» SUPPLIED TEXT:
***
Professor Davidson (standing) with
His Holiness the Dalai Lama and Geshe Sopa

Interview with Professor Richie Davidson

By Susan Gemmill

On the last gray day of January 2002, I had the pleasure of interviewing the engaging Professor Richie Davidson. Davidson is a UW Professor of Psychology and the Director of the W.M. Keck Laboratory for the Functional Brain Imaging and Behavior at the University of Wisconsin-Madison. Over the past decade, Richie has been pursuing some remarkable research regarding the physiological effects of meditation, specifically upon the brain and the emotions. In May of 2001, His Holiness the Dalai Lama returned to Madison to tour the lab and catch up on the latest research techniques. The following is an excerpt of our conversation:

When did you know that you wanted to devote yourself to the study of the brain?

RD: I volunteered for a sleep study in high school. I knew at that time that my life would have something to do with the mind. I was also very early on, influenced by intuition and what I saw as a set of methods that were potentially available to all people; methods that might facilitate the transformation of certain kinds of mental qualities that would be beneficial. That was something that was very attractive to me.

My own experiences at that time were quite limited but were sufficient to convince me that the traditional account of our makeup and repertoire of skills and competencies was limited unnecessarily; that the interaction with Buddhist traditions was important in helping us call into question those limitations and help us expand our domain of what is possible. That vision is something that has been compelling and attractive to me.

I also feel blessed by my interactions with H.H. the Dalai Lama. The past decade has helped me to solidify my commitment to these areas. I’ve always been committed to them personally, but they’ve sort of been on the scientific back burner for many, many years. Over the past several years, I’ve sort of come out into the open with this stuff in a much more public way and that’s felt appropriate and good. I think the time is right so I’m very excited and optimistic about these activities.

As a graduate student at Harvard I was interested in meditation. In fact, when I was an undergraduate student I was interested in meditation. There was a lot of activity around Cambridge in the early 1970s. Ram Das was spending a lot of time there and I spent many years hanging out with him. He taught an informal class on Tuesday evenings that was my alternative education, a compliment to all the things I was learning.

After two years in graduate school I spent three months in India at my first serious meditation retreat. That was very important to my opening up. It exposed me to the possibilities of these kinds of practices. I’ve been involved in them ever since but they haven’t been the central stage of my scientific research. I did publish a number of articles as a graduate student and did some research in the area but it was clear that the tools available to us at that time were not particularly refined. The subtleties of meditation practice were not particularly well captured by those tools. It’s only recently that we’ve begun to focus on these questions in some of our science even though very early on, I was interested in these things. The reason for the return to a formal scientific study of meditation is, in part, because the tools we have today are so much more powerful.

Will you elaborate on the tools currently in use?
***
[Pixel coordinate grounding data]
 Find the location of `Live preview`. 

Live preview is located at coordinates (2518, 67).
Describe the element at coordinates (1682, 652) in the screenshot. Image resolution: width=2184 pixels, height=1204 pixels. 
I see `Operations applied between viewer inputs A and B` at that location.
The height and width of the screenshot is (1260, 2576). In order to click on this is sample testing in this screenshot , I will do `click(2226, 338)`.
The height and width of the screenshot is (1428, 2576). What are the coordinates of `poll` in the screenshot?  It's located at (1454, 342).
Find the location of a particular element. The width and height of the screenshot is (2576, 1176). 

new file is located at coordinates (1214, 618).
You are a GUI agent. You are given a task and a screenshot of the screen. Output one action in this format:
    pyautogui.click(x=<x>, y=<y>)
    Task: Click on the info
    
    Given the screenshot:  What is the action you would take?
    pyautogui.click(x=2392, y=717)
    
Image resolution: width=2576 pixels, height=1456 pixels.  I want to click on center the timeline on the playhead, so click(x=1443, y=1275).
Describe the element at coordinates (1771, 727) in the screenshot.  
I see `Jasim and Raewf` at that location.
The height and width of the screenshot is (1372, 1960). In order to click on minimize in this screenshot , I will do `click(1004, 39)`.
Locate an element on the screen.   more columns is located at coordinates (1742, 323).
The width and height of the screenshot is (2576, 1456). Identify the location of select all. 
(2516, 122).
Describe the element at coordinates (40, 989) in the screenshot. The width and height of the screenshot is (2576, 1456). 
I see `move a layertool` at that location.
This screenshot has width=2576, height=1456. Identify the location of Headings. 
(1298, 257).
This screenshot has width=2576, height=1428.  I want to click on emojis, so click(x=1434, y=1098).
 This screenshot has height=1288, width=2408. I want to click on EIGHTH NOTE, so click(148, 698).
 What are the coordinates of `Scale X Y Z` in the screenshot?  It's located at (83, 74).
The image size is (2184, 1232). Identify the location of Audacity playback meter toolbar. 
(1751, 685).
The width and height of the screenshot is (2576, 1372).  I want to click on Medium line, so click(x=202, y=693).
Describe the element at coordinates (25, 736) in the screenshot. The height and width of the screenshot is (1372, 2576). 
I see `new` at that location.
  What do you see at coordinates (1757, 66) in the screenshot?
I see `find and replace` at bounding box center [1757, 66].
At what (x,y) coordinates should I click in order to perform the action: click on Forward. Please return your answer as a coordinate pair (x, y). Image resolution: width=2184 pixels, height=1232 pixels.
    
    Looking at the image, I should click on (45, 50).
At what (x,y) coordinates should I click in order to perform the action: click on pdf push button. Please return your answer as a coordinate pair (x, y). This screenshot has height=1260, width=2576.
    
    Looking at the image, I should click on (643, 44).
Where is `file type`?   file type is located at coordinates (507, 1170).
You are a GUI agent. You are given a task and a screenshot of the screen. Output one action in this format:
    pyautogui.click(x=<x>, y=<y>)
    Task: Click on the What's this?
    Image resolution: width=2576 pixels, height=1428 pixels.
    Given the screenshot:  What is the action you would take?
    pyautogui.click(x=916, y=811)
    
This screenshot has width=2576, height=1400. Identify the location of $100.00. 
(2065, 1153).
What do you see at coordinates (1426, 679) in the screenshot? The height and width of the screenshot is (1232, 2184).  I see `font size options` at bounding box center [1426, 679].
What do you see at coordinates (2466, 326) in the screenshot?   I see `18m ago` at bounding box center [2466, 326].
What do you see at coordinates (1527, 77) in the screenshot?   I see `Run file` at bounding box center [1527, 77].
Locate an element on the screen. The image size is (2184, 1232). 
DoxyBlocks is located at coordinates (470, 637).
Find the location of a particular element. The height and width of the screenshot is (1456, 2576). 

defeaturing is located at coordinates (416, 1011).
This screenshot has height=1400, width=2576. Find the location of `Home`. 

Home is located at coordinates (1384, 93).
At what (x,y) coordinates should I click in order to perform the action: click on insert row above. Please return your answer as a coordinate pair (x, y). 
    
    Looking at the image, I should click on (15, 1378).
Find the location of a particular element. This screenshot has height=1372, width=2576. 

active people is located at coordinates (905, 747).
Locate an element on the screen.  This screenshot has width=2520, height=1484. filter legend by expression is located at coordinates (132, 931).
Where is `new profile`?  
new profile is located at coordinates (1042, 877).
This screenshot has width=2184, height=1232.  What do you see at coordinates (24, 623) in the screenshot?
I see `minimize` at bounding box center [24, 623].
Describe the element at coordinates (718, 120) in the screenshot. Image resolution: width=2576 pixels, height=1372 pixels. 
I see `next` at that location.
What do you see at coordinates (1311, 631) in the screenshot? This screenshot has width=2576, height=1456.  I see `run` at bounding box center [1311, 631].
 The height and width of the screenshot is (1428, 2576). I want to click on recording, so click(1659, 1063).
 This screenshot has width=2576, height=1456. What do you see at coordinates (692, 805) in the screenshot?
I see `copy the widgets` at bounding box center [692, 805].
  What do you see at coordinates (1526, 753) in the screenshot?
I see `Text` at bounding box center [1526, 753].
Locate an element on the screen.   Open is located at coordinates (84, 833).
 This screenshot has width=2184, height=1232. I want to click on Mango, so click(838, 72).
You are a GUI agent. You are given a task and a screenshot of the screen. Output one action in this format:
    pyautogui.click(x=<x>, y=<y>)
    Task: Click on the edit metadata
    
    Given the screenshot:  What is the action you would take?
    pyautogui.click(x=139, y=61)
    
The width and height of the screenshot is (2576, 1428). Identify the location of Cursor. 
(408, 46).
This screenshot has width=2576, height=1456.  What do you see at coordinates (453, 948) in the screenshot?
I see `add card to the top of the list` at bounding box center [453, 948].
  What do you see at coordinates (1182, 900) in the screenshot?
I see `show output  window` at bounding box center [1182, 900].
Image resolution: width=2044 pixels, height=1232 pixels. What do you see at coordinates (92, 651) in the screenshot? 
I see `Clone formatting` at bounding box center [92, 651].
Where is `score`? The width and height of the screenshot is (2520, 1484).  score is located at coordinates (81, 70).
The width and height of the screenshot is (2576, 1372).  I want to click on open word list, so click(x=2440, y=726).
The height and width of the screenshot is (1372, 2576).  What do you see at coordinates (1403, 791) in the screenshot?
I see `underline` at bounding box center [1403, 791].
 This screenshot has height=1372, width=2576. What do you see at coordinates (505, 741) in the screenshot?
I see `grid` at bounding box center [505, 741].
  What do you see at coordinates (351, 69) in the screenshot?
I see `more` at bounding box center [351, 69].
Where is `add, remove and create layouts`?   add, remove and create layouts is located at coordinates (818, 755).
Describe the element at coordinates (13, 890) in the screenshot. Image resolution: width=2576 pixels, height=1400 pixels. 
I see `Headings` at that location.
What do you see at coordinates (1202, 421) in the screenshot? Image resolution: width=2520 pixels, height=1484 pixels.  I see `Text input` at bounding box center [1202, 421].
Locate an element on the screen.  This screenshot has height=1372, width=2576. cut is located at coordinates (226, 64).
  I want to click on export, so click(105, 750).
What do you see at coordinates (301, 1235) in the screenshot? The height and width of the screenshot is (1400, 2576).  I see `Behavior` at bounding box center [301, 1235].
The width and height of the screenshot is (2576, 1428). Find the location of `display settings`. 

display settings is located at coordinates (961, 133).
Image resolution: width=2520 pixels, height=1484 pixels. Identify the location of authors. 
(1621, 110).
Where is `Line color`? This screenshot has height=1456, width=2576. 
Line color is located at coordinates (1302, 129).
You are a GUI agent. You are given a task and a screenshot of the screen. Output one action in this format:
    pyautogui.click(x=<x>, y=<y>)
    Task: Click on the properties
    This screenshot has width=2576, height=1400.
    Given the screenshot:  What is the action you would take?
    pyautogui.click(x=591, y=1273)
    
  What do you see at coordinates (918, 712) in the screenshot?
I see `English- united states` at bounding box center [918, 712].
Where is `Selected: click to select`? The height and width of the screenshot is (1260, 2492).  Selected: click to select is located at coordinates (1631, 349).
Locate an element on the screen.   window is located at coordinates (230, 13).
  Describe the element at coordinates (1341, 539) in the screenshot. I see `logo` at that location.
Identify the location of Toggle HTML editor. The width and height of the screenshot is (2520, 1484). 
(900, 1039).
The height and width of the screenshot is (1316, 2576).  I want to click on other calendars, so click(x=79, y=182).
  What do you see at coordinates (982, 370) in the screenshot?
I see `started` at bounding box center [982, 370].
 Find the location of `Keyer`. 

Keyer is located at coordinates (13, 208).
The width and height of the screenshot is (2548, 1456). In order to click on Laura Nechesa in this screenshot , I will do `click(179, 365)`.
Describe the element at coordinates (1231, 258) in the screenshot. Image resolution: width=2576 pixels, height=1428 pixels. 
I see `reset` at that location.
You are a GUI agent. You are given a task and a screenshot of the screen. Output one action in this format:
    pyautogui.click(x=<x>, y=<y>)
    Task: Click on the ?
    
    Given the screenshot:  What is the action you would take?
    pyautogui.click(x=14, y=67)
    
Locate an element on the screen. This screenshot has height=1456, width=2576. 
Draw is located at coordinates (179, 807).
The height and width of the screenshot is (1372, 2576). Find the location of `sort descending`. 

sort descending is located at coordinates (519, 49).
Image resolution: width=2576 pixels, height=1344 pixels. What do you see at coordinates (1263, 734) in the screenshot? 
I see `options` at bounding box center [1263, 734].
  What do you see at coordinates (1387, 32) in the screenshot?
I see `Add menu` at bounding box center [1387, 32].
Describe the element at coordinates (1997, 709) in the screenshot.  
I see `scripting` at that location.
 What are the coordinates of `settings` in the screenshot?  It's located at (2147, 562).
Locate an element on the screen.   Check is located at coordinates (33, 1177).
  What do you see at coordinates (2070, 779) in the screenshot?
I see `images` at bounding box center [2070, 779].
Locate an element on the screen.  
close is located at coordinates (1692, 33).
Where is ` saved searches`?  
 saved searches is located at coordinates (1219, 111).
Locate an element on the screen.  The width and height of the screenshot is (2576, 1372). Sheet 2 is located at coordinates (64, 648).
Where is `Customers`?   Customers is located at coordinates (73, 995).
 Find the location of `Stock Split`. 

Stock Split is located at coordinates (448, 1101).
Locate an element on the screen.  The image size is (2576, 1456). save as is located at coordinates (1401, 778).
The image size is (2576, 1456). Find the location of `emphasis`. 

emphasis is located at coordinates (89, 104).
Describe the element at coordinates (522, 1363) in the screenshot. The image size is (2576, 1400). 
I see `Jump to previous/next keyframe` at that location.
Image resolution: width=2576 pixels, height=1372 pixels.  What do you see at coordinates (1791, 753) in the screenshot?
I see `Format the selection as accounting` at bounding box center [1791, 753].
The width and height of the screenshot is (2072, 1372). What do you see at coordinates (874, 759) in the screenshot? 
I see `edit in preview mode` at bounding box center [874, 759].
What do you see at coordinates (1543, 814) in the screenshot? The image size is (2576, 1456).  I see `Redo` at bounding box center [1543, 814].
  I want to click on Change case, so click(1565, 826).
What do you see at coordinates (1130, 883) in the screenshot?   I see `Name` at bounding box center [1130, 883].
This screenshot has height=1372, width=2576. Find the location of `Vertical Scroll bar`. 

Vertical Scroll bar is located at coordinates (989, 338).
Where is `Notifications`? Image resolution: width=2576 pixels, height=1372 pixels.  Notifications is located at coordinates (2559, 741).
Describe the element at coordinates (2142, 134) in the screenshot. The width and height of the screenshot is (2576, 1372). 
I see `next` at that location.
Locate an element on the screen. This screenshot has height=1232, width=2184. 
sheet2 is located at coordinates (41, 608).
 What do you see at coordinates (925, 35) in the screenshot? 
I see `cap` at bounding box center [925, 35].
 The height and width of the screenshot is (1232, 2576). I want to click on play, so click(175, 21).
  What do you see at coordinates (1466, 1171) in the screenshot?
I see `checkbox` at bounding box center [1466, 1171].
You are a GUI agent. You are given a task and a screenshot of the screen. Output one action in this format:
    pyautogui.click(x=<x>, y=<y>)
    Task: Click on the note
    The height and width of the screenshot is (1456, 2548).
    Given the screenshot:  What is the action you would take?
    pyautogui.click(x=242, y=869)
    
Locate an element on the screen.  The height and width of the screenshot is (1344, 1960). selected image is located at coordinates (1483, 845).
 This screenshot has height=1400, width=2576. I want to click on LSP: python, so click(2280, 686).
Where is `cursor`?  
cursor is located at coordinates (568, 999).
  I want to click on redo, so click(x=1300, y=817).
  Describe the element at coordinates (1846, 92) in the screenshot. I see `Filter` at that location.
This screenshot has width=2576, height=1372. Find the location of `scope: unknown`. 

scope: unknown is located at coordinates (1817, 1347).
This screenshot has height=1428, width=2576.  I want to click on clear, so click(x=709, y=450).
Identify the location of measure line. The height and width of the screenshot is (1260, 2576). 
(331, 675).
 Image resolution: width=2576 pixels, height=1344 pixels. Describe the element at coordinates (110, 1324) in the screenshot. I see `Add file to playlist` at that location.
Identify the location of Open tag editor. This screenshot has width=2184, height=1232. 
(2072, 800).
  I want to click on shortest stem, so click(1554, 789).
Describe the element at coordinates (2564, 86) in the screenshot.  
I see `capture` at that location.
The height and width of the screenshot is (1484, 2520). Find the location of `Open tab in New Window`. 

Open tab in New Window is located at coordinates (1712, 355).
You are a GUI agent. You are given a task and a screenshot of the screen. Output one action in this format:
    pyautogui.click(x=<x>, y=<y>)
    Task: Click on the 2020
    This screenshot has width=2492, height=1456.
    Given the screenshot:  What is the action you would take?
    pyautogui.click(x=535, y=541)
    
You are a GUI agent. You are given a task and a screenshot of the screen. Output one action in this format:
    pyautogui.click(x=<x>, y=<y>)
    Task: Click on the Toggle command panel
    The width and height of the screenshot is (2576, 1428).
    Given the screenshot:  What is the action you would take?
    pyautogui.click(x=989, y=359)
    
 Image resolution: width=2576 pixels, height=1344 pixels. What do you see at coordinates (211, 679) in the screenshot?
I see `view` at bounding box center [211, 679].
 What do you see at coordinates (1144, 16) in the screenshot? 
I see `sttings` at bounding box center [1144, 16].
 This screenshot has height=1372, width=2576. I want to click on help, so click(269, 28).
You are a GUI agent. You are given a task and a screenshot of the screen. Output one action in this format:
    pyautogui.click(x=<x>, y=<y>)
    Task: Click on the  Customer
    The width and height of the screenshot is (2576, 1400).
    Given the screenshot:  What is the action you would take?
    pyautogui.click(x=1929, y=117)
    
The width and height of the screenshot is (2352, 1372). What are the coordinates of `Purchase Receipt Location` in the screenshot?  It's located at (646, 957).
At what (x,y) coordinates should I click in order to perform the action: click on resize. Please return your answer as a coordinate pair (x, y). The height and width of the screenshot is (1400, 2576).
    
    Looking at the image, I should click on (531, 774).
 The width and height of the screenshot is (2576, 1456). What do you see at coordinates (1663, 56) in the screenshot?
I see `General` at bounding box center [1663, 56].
***
» INSTRUCTIONS:
1/ Please rewrite the paragraph of the interview beginning "After two years in graduate school" as a short bulleted list that keeps its main facts.
2/ Reproduce word for word everything in the interview from "Professor Davidson (standing)" down to "of the brain?".

» OUTPUTS BY TASK:
1/
- After two years of graduate school, Davidson spent three months in India at a first serious meditation retreat.
- That retreat was very important to Davidson's opening up and showed the possibilities of such practices.
- Davidson has been involved in these practices ever since, though they were not central to the scientific research.
- As a graduate student, Davidson published several articles and did some research in the area. The tools of that time were not refined enough to capture the subtleties of meditation practice.
- Davidson was interested in these questions early on, but only recently has the science begun to focus on them.
- The return to formal scientific study of meditation is partly because today's tools are much more powerful.

2/
Professor Davidson (standing) with
His Holiness the Dalai Lama and Geshe Sopa

Interview with Professor Richie Davidson

By Susan Gemmill

On the last gray day of January 2002, I had the pleasure of interviewing the engaging Professor Richie Davidson. Davidson is a UW Professor of Psychology and the Director of the W.M. Keck Laboratory for the Functional Brain Imaging and Behavior at the University of Wisconsin-Madison. Over the past decade, Richie has been pursuing some remarkable research regarding the physiological effects of meditation, specifically upon the brain and the emotions. In May of 2001, His Holiness the Dalai Lama returned to Madison to tour the lab and catch up on the latest research techniques. The following is an excerpt of our conversation:

When did you know that you wanted to devote yourself to the study of the brain?